_YOUR TASK_
Each line below should be written out again exactly.

▬▬▬

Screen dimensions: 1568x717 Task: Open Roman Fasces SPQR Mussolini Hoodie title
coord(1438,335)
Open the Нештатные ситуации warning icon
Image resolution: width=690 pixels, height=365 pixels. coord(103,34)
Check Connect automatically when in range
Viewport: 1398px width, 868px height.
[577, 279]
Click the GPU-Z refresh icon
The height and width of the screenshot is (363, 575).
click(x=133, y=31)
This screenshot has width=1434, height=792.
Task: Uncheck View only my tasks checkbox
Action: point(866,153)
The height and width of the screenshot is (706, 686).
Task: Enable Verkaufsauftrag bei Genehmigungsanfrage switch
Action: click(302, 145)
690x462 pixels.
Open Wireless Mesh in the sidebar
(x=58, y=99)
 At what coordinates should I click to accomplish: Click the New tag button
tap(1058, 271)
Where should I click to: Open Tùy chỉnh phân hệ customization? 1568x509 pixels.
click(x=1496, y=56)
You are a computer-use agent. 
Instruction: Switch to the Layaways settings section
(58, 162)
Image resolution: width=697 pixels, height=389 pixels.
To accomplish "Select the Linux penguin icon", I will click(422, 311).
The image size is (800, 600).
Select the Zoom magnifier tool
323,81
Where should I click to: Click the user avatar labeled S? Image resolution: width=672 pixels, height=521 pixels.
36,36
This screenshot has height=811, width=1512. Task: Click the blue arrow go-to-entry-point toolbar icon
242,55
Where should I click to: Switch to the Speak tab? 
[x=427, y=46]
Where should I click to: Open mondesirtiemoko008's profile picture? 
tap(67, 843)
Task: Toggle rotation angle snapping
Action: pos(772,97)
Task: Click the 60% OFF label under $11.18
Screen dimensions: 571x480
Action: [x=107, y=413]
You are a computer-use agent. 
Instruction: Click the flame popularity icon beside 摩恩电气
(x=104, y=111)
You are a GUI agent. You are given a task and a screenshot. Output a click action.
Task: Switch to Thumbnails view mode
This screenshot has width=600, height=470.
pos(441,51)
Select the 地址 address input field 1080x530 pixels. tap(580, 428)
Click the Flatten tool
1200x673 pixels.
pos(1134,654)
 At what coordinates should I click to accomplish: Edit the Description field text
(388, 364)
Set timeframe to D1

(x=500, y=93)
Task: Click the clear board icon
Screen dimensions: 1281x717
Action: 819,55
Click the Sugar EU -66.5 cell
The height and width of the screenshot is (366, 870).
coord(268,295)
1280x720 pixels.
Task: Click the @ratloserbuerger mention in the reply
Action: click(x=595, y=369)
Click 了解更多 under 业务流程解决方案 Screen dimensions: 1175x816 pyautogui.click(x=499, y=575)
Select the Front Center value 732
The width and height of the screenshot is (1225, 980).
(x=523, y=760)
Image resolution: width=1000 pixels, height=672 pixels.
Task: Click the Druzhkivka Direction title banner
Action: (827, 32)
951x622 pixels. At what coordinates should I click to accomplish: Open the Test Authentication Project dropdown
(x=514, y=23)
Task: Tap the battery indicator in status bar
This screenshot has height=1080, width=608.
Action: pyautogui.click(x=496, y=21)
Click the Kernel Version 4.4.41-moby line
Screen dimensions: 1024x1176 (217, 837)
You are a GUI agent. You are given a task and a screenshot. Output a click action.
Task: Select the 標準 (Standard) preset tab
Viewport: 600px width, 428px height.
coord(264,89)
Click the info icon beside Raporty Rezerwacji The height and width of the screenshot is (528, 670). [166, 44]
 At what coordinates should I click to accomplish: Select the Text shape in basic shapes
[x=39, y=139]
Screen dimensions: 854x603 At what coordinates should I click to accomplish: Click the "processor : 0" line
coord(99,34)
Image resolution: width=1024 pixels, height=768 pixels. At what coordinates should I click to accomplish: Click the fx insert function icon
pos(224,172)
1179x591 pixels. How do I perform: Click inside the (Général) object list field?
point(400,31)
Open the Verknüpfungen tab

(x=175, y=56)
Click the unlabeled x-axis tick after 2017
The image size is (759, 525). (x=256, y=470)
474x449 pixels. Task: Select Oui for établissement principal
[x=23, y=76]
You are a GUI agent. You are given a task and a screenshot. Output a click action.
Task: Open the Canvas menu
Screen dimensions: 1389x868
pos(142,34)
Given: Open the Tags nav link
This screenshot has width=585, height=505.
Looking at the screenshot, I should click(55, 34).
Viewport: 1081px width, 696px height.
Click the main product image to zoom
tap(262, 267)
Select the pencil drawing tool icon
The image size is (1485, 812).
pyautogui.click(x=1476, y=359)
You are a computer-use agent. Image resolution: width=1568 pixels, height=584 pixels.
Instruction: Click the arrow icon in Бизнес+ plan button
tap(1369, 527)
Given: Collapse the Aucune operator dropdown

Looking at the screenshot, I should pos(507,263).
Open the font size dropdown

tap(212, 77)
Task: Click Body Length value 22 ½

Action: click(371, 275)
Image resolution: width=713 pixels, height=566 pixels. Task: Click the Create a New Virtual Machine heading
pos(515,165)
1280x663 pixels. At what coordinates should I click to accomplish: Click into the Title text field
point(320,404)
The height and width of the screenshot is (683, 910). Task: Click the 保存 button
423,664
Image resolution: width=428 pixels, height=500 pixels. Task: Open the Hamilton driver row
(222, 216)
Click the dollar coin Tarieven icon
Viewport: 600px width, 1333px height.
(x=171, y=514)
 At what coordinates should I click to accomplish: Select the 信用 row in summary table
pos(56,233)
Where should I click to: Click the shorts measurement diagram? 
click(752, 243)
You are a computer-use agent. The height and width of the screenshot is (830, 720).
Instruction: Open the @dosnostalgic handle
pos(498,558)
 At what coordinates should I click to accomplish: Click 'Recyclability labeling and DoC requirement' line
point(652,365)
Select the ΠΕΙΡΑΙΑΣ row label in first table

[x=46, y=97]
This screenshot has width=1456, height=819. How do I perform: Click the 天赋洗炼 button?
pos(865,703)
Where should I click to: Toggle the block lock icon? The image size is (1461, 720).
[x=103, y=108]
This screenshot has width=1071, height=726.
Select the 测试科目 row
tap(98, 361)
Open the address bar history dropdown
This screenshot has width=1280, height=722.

▬▬▬

_PROBLEM SOLUTION_
Screen dimensions: 1568x717 Task: Open Roman Fasces SPQR Mussolini Hoodie title
coord(1438,335)
Open the Нештатные ситуации warning icon
Image resolution: width=690 pixels, height=365 pixels. coord(103,34)
Check Connect automatically when in range
Viewport: 1398px width, 868px height.
[577, 279]
Click the GPU-Z refresh icon
The height and width of the screenshot is (363, 575).
click(x=133, y=31)
This screenshot has width=1434, height=792.
Task: Uncheck View only my tasks checkbox
Action: point(866,153)
The height and width of the screenshot is (706, 686).
Task: Enable Verkaufsauftrag bei Genehmigungsanfrage switch
Action: click(302, 145)
690x462 pixels.
Open Wireless Mesh in the sidebar
(x=58, y=99)
 At what coordinates should I click to accomplish: Click the New tag button
tap(1058, 271)
Where should I click to: Open Tùy chỉnh phân hệ customization? 1568x509 pixels.
click(x=1496, y=56)
You are a computer-use agent. 
Instruction: Switch to the Layaways settings section
(58, 162)
Image resolution: width=697 pixels, height=389 pixels.
To accomplish "Select the Linux penguin icon", I will click(422, 311).
The image size is (800, 600).
Select the Zoom magnifier tool
323,81
Where should I click to: Click the user avatar labeled S? Image resolution: width=672 pixels, height=521 pixels.
36,36
This screenshot has height=811, width=1512. Task: Click the blue arrow go-to-entry-point toolbar icon
242,55
Where should I click to: Switch to the Speak tab? 
[x=427, y=46]
Where should I click to: Open mondesirtiemoko008's profile picture? 
tap(67, 843)
Task: Toggle rotation angle snapping
Action: pos(772,97)
Task: Click the 60% OFF label under $11.18
Screen dimensions: 571x480
Action: [x=107, y=413]
You are a computer-use agent. 
Instruction: Click the flame popularity icon beside 摩恩电气
(x=104, y=111)
You are a GUI agent. You are given a task and a screenshot. Output a click action.
Task: Switch to Thumbnails view mode
This screenshot has width=600, height=470.
pos(441,51)
Select the 地址 address input field 1080x530 pixels. tap(580, 428)
Click the Flatten tool
1200x673 pixels.
pos(1134,654)
 At what coordinates should I click to accomplish: Edit the Description field text
(388, 364)
Set timeframe to D1

(x=500, y=93)
Task: Click the clear board icon
Screen dimensions: 1281x717
Action: 819,55
Click the Sugar EU -66.5 cell
The height and width of the screenshot is (366, 870).
coord(268,295)
1280x720 pixels.
Task: Click the @ratloserbuerger mention in the reply
Action: click(x=595, y=369)
Click 了解更多 under 业务流程解决方案 Screen dimensions: 1175x816 pyautogui.click(x=499, y=575)
Select the Front Center value 732
The width and height of the screenshot is (1225, 980).
(x=523, y=760)
Image resolution: width=1000 pixels, height=672 pixels.
Task: Click the Druzhkivka Direction title banner
Action: (827, 32)
951x622 pixels. At what coordinates should I click to accomplish: Open the Test Authentication Project dropdown
(x=514, y=23)
Task: Tap the battery indicator in status bar
This screenshot has height=1080, width=608.
Action: pyautogui.click(x=496, y=21)
Click the Kernel Version 4.4.41-moby line
Screen dimensions: 1024x1176 (217, 837)
You are a GUI agent. You are given a task and a screenshot. Output a click action.
Task: Select the 標準 (Standard) preset tab
Viewport: 600px width, 428px height.
coord(264,89)
Click the info icon beside Raporty Rezerwacji The height and width of the screenshot is (528, 670). [166, 44]
 At what coordinates should I click to accomplish: Select the Text shape in basic shapes
[x=39, y=139]
Screen dimensions: 854x603 At what coordinates should I click to accomplish: Click the "processor : 0" line
coord(99,34)
Image resolution: width=1024 pixels, height=768 pixels. At what coordinates should I click to accomplish: Click the fx insert function icon
pos(224,172)
1179x591 pixels. How do I perform: Click inside the (Général) object list field?
point(400,31)
Open the Verknüpfungen tab

(x=175, y=56)
Click the unlabeled x-axis tick after 2017
The image size is (759, 525). (x=256, y=470)
474x449 pixels. Task: Select Oui for établissement principal
[x=23, y=76]
You are a GUI agent. You are given a task and a screenshot. Output a click action.
Task: Open the Canvas menu
Screen dimensions: 1389x868
pos(142,34)
Given: Open the Tags nav link
This screenshot has width=585, height=505.
Looking at the screenshot, I should click(55, 34).
Viewport: 1081px width, 696px height.
Click the main product image to zoom
tap(262, 267)
Select the pencil drawing tool icon
The image size is (1485, 812).
pyautogui.click(x=1476, y=359)
You are a computer-use agent. Image resolution: width=1568 pixels, height=584 pixels.
Instruction: Click the arrow icon in Бизнес+ plan button
tap(1369, 527)
Given: Collapse the Aucune operator dropdown

Looking at the screenshot, I should pos(507,263).
Open the font size dropdown

tap(212, 77)
Task: Click Body Length value 22 ½

Action: click(371, 275)
Image resolution: width=713 pixels, height=566 pixels. Task: Click the Create a New Virtual Machine heading
pos(515,165)
1280x663 pixels. At what coordinates should I click to accomplish: Click into the Title text field
point(320,404)
The height and width of the screenshot is (683, 910). Task: Click the 保存 button
423,664
Image resolution: width=428 pixels, height=500 pixels. Task: Open the Hamilton driver row
(222, 216)
Click the dollar coin Tarieven icon
Viewport: 600px width, 1333px height.
(x=171, y=514)
 At what coordinates should I click to accomplish: Select the 信用 row in summary table
pos(56,233)
Where should I click to: Click the shorts measurement diagram? 
click(752, 243)
You are a computer-use agent. The height and width of the screenshot is (830, 720).
Instruction: Open the @dosnostalgic handle
pos(498,558)
 At what coordinates should I click to accomplish: Click 'Recyclability labeling and DoC requirement' line
point(652,365)
Select the ΠΕΙΡΑΙΑΣ row label in first table

[x=46, y=97]
This screenshot has width=1456, height=819. How do I perform: Click the 天赋洗炼 button?
pos(865,703)
Where should I click to: Toggle the block lock icon? The image size is (1461, 720).
[x=103, y=108]
This screenshot has width=1071, height=726.
Select the 测试科目 row
tap(98, 361)
Open the address bar history dropdown
This screenshot has width=1280, height=722.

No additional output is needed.